My sister wanted to convey the idea that she works somewhere and she used this sentence which I found quite odd. I tried looking for similar sentences but only found sentences like, 'she does odd jobs' which sounds perfectly fine. But saying 'I do a job' sounds very wrong grammatically and otherwise.
I have a job
means I am employed or I work.
I do a job
The sentence isn't ungrammatical, but the use of the verb "do" in the context is far less common. You usually say:
I have a job.
I am working or I work.
I am employed.
I am in a job (though less common).
In BrE, you can also say:
I am in work.
"I do paint houses" is a valid statement.
Usually people will say "I paint houses".
The exact sentence you said is valid English. (However, since most people do a job of some sort, the sentence seems to have little point, just like "I breathe" is usually something that people safely assume.)
In what context would you use this phrase?
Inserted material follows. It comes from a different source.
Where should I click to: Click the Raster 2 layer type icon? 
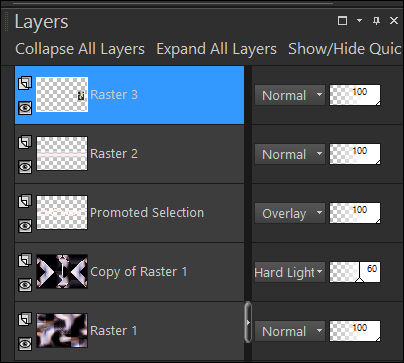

Variations of the phrase that would be used more often are "I did a job [where I...]" as in past tense.
If you're talking about being employed, try using "My job is..." or a longer version like "I work at (somewhere, e.g. Intel) where I (job e.g. build computers)."
I do a job. The sentence is grammatical.
Incorrec:With the right tools, I could make the job in five minutes. Correct: With the right tools, I could do the job in five minutes.
Do a job (NOT make ):
'There are lots of jobs to do when we get home.' (= pieces of work) 'There's no need to thank me. I was just doing my job.' (= what I do to earn a living)
Reference :Longman Dictionary of Common Errors.